> [Recorded data]:
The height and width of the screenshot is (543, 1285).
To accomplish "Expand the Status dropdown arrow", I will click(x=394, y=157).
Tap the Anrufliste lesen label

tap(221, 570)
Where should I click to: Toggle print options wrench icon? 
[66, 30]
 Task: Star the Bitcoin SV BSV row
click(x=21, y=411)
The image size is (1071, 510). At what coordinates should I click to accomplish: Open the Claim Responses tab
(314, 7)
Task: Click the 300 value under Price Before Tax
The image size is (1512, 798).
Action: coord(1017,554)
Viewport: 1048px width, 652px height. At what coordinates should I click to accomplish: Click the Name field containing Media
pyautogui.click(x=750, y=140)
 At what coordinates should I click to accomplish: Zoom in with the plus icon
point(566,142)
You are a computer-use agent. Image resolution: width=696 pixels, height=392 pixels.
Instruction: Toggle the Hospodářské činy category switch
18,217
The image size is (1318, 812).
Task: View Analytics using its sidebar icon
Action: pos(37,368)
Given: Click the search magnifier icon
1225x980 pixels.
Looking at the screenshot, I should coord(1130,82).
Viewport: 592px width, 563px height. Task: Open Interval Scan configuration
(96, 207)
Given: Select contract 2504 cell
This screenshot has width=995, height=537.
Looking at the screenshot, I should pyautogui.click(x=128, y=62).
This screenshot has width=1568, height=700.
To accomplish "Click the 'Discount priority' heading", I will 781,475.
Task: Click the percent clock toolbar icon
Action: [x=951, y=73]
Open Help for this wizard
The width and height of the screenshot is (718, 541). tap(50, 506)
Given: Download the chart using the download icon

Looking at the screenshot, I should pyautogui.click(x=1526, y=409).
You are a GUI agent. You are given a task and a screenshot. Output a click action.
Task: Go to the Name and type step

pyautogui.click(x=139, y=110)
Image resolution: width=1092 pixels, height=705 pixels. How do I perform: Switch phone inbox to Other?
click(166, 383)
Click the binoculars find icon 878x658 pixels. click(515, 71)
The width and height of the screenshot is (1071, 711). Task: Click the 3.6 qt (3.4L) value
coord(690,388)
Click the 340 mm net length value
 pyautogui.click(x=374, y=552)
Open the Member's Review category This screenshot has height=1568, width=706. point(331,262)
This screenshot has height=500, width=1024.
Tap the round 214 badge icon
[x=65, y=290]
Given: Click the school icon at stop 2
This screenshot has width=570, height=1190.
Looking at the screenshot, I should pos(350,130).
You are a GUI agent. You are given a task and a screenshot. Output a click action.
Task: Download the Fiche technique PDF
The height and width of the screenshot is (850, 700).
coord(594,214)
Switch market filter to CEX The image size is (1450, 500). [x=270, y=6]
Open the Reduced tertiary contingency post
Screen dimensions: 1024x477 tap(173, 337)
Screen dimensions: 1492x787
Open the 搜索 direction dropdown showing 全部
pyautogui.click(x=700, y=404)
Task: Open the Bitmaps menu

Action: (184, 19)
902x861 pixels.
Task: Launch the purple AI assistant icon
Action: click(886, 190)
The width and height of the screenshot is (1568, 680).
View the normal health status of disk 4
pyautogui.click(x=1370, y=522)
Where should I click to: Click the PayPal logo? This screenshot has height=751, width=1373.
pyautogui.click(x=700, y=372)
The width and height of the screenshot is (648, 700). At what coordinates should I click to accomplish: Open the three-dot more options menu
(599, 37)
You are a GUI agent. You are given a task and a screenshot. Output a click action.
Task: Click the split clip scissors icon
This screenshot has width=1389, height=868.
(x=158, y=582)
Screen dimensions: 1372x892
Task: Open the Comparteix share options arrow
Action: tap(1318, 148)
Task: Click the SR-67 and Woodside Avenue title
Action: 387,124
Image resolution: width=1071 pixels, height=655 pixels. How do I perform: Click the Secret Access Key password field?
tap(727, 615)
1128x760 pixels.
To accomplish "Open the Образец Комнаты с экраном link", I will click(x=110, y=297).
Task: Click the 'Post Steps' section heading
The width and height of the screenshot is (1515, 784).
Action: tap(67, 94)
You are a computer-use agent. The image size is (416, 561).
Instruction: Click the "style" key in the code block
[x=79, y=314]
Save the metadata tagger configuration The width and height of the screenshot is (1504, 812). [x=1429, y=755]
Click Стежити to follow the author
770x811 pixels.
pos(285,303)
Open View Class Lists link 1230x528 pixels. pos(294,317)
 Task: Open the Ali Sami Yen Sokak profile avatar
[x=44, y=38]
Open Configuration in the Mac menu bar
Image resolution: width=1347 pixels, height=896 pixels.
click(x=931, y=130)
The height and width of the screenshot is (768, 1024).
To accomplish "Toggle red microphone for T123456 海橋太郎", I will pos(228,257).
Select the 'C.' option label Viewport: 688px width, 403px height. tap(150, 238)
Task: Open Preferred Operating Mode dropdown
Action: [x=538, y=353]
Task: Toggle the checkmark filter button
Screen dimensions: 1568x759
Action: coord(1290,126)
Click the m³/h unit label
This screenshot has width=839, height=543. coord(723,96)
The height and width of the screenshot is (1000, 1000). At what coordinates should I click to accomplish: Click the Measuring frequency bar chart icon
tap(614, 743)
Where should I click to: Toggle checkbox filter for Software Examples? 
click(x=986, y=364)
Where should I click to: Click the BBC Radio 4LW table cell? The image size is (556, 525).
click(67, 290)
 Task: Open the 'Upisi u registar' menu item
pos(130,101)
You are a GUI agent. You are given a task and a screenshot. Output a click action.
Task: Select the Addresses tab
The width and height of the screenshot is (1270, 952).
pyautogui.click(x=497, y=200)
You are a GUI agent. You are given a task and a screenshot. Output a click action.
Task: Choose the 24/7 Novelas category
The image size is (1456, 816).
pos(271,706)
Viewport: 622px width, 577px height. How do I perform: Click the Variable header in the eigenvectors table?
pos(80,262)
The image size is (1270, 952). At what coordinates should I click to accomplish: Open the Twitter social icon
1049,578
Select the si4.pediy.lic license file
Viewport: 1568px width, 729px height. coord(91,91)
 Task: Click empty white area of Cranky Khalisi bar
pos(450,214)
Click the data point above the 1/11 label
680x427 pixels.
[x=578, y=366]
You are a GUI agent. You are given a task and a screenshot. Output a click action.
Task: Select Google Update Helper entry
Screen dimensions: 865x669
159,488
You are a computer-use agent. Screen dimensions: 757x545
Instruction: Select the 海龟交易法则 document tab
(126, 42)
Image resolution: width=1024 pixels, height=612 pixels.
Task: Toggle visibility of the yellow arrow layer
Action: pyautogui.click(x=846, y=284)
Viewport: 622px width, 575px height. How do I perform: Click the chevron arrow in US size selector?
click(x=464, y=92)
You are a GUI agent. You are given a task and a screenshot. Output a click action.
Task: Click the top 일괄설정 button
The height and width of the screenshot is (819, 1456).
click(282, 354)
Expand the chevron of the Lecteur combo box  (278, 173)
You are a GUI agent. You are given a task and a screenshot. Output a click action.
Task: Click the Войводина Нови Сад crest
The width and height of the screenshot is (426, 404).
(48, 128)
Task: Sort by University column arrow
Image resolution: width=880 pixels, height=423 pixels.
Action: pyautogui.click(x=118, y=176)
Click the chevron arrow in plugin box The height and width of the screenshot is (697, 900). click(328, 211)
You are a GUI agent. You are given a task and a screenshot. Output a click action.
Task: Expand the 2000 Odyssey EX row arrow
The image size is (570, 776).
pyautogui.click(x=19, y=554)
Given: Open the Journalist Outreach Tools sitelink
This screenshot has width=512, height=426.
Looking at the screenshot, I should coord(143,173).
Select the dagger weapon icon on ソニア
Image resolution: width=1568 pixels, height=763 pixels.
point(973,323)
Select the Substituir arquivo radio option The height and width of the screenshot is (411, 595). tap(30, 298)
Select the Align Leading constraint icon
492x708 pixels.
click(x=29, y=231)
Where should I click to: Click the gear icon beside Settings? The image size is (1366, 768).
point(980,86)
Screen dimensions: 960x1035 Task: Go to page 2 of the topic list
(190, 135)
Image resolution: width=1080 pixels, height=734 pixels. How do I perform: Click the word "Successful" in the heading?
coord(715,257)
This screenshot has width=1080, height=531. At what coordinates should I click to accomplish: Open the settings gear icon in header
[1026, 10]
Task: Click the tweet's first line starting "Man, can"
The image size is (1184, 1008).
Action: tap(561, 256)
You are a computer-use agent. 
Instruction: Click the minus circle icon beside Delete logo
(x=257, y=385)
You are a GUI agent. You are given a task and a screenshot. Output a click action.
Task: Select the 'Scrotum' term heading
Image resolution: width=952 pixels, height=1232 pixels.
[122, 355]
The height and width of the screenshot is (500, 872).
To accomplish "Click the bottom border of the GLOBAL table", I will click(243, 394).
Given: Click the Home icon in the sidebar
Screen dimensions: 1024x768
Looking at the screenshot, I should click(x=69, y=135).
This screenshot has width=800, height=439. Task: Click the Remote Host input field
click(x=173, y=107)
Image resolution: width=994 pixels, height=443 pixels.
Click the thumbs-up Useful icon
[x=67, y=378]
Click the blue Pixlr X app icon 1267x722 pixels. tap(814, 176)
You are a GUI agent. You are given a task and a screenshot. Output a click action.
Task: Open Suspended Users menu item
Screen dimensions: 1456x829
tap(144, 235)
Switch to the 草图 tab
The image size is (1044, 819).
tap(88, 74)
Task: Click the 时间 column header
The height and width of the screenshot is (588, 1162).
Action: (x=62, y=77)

> [Do this]:
Please list every line of the rows, from the start down to the line containing "Action: coord(1017,554)", as a JSON array of strings with one entry per line and blank lines omitted.

> [Result of this task]:
[
  "The height and width of the screenshot is (543, 1285).",
  "To accomplish \"Expand the Status dropdown arrow\", I will click(x=394, y=157).",
  "Tap the Anrufliste lesen label",
  "tap(221, 570)",
  "Where should I click to: Toggle print options wrench icon? ",
  "[66, 30]",
  " Task: Star the Bitcoin SV BSV row",
  "click(x=21, y=411)",
  "The image size is (1071, 510). At what coordinates should I click to accomplish: Open the Claim Responses tab",
  "(314, 7)",
  "Task: Click the 300 value under Price Before Tax",
  "The image size is (1512, 798).",
  "Action: coord(1017,554)"
]